A noter : quatre sujets de controverses, tels que présentés ci-dessous, qui prouvent que les débats et discussions peuvent encore se poursuivre sur certains points…
Médias et Citoyens
Chose intéressante : la plateforme Bluenove, similaire en certains points avec Make.org, vient aussi de lancer avec plusieurs médias partenaires la consultation Médias et Citoyens. Initialement lancée par Ouest France il y a plusieurs mois, la dynamique a été suivie par la Voix du Nord, Ebra, TF1, France Media Monde, France Info et le Media Lab de Google (surtout sur les Fake News et personnalisation de l’information en ce qui concerne ce dernier partenaire).
“Des journalistes dans les rédactions sont mis au service de la discussion et de la concertation avec les citoyens” m’ont expliqué les équipes de Bluenove, avec une conférence de restitution prévue le 13 février. “Les médias partenaires se sont engagés à “prototyper” des idées concrètes devant des citoyens, à les tenir aussi au courant du développement de ces solutions“, précise-t-on encore. D’ici là, des “ateliers d’écriture collaborative utopique” sont organisés (notamment le 10 décembre) pour compléter le débat et dresser des pistes de futurs possibles pour la presse et les médias. Au 14 novembre, 1072 participants avaient déjà formulé 5000 contributions.
N’hésitez donc pas à vous promener sur le site de la consultation et à lire les contributions, voir à y participer : on ressent une fois de plus le dégoût général de beaucoup quant à la presse, mais il s’en dégage des questions et des propositions intéressantes qui mériteront d’être discutées encore plus amplement !
L’observatoire mes datas et moi
Enfin, la Maif – via l’observatoire mes datas et moi, a rendu public lundi 18 novembre les résultats de son étude “Infox : épidémie du web”. Réalisée en partie avec Villes Internet, la consultation citoyenne en ligne mise à disposition via les médias MAIF, les sites de communes et agglomérations, etc. a réuni 3459 répondants au 18 juin 2019 (75% de plus de 50 ans, 11% de plus de 40 ans) à plus de 50% retraités (les seniors). Elle a été complétée par un questionnaire “expérientiel” mis à disposition au sein des animations du MAIF Numérique Tour, ciblant en priorité les enfants et les adolescents : là, ce sont pas moins de 565 répondants (30% de collégiens, 27% de lycéens, 8% d’étudiants, 18% de parents d’élève, de professeurs ou d’animateurs et 17% d’adultes « autres ») qui se sont exprimés.
Ciblant un sujet beaucoup plus restreint que les deux consultations qui précèdent, cette étude est intéressante avant tout parce qu’elle est portée par un acteur hors média (La Maif, désireuse avec Mes Datas et Moi de participer à l’amélioration de l’état des connaissances sur les risques numériques et la nécessaire protection des données personnelles) mais aussi pour sa jolie mise en page, très épurée, au ton incarné qui en fait aussi un outil de communication pour sensibiliser le public à ce sujet.
Sur le fond, les conclusions confirment celles d’enquêtes et d’analyses menées auparavant.
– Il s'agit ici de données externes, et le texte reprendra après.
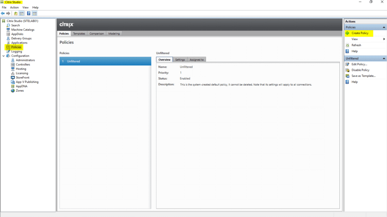Select the Unfiltered policy row in the list
This screenshot has height=217, width=387.
(105, 61)
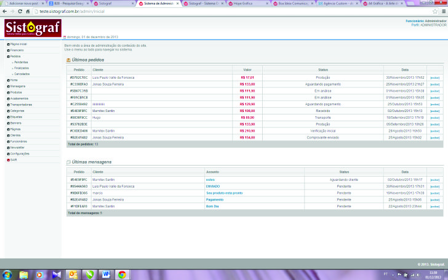The height and width of the screenshot is (280, 448).
Task: Open Produtos in the sidebar menu
Action: click(x=16, y=92)
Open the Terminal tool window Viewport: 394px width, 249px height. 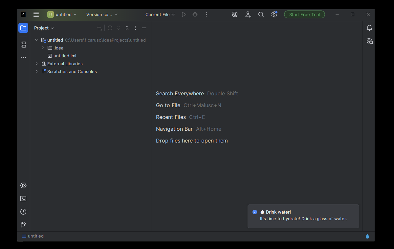click(23, 199)
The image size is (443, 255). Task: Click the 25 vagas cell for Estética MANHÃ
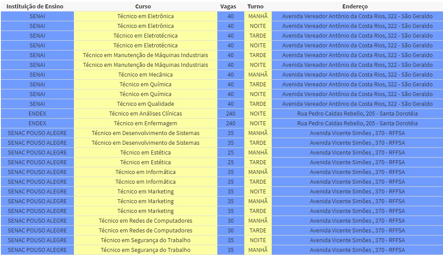pos(231,152)
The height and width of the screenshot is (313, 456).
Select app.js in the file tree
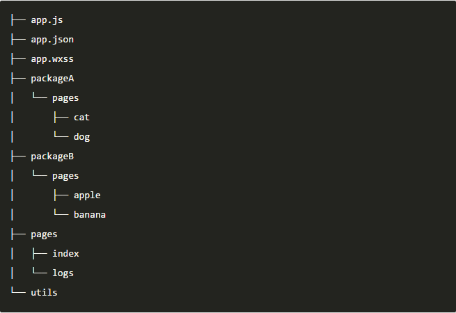click(x=47, y=20)
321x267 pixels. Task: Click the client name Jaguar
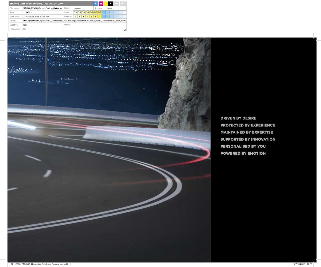(x=77, y=8)
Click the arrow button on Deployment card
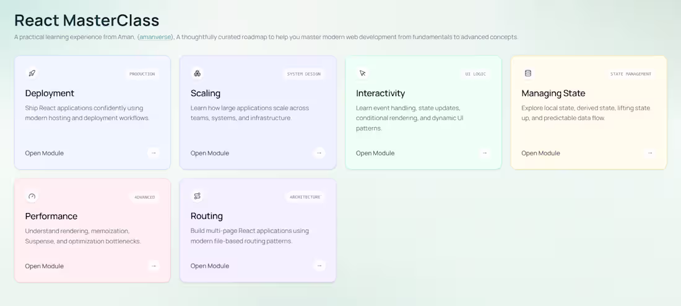Screen dimensions: 681x306 [x=154, y=153]
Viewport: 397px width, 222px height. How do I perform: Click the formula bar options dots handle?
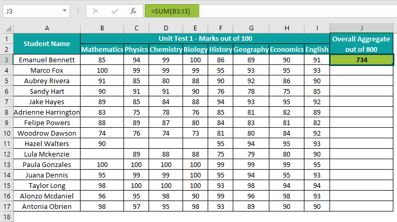tap(77, 10)
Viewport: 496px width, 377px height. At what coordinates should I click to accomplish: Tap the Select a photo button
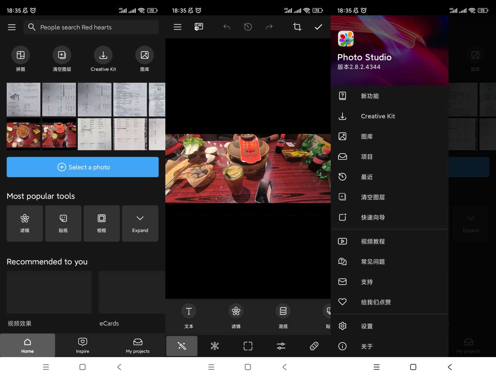point(83,167)
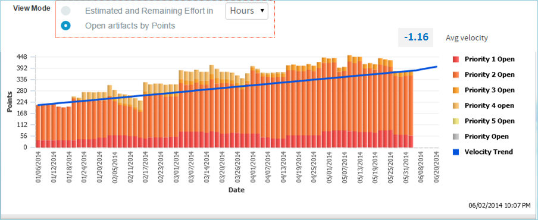Click the bar for date 01/06/2014
Viewport: 538px width, 220px height.
pyautogui.click(x=39, y=126)
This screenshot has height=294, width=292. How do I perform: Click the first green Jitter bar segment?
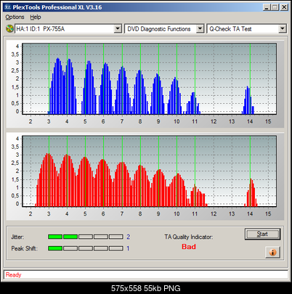pyautogui.click(x=55, y=237)
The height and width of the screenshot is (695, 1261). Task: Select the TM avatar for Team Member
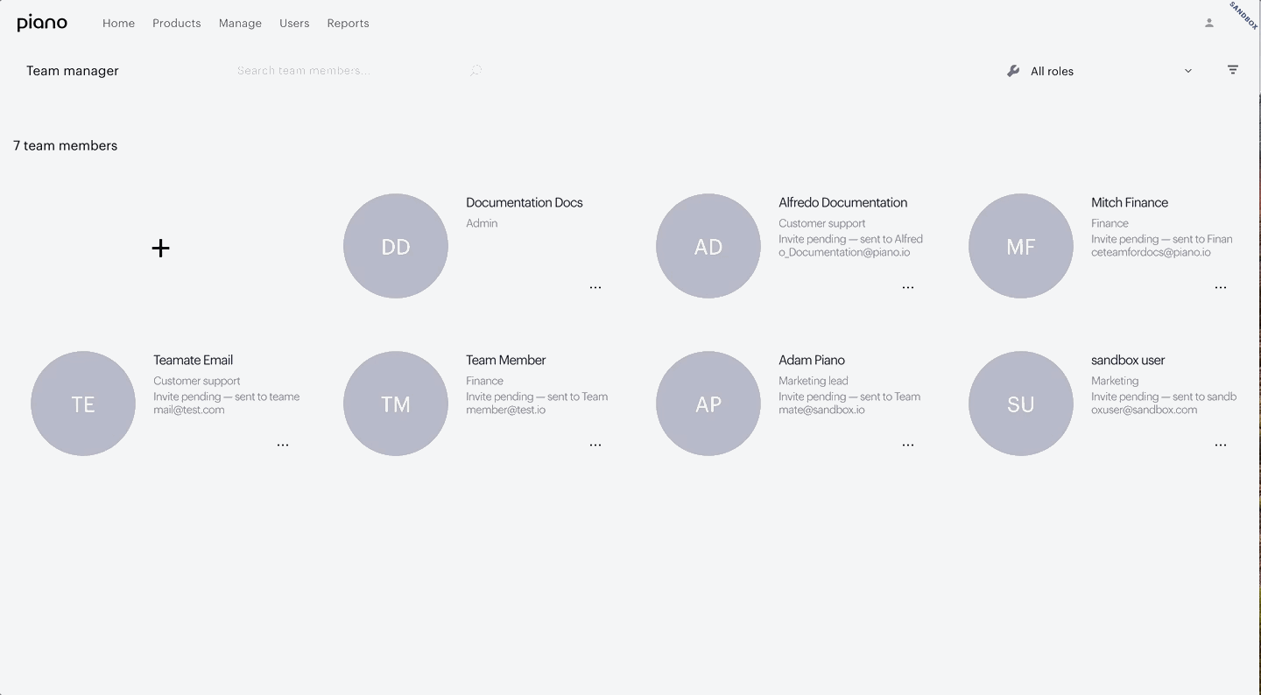(396, 404)
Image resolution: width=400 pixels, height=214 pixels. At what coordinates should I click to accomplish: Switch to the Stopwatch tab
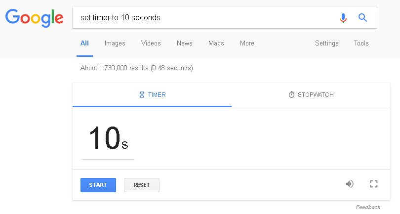tap(311, 95)
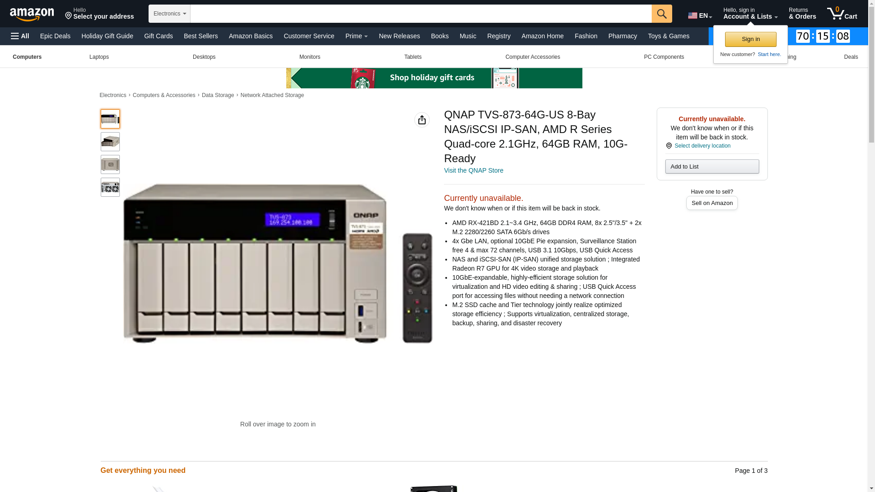Open the EN language selector

click(x=700, y=15)
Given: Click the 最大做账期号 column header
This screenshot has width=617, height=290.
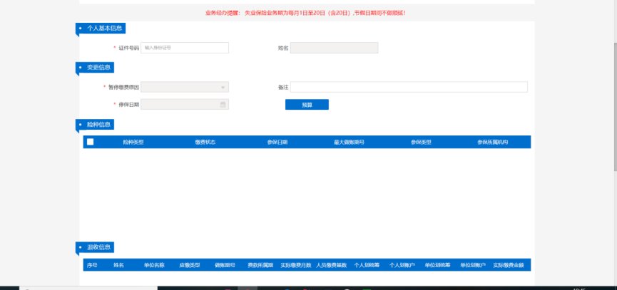Looking at the screenshot, I should [x=349, y=142].
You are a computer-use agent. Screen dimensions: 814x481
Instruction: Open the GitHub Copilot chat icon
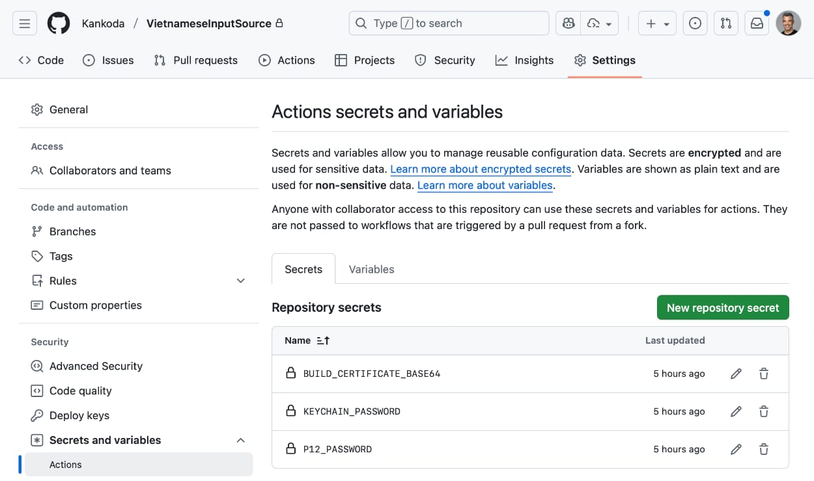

Avec un focus sur les anti-vaccins, elles mettent en avant le rôle de chacun et le besoin de sens critique pour mettre fin à la propagation des infox.
Pour aller plus loin, il serait intéressant d’analyser le contenu des infox, les raisons de leur propagations, les mécanismes à l’oeuvre dans nos manières de relayer une information, et surtout le besoin de cultiver de nouveaux régimes informationnels. Une affaire à suivre donc, n’est-il pas ?
A noter
D’autres consultations ont été lancées auparavant, telles Ma TV et ma radio demain, dont les résultats ont été présentés en février 2019, sans oublier le baromètre La Croix des médias qui chaque année donne aussi un bon aperçu du degré des attentes globales des français vis-à-vis des médias.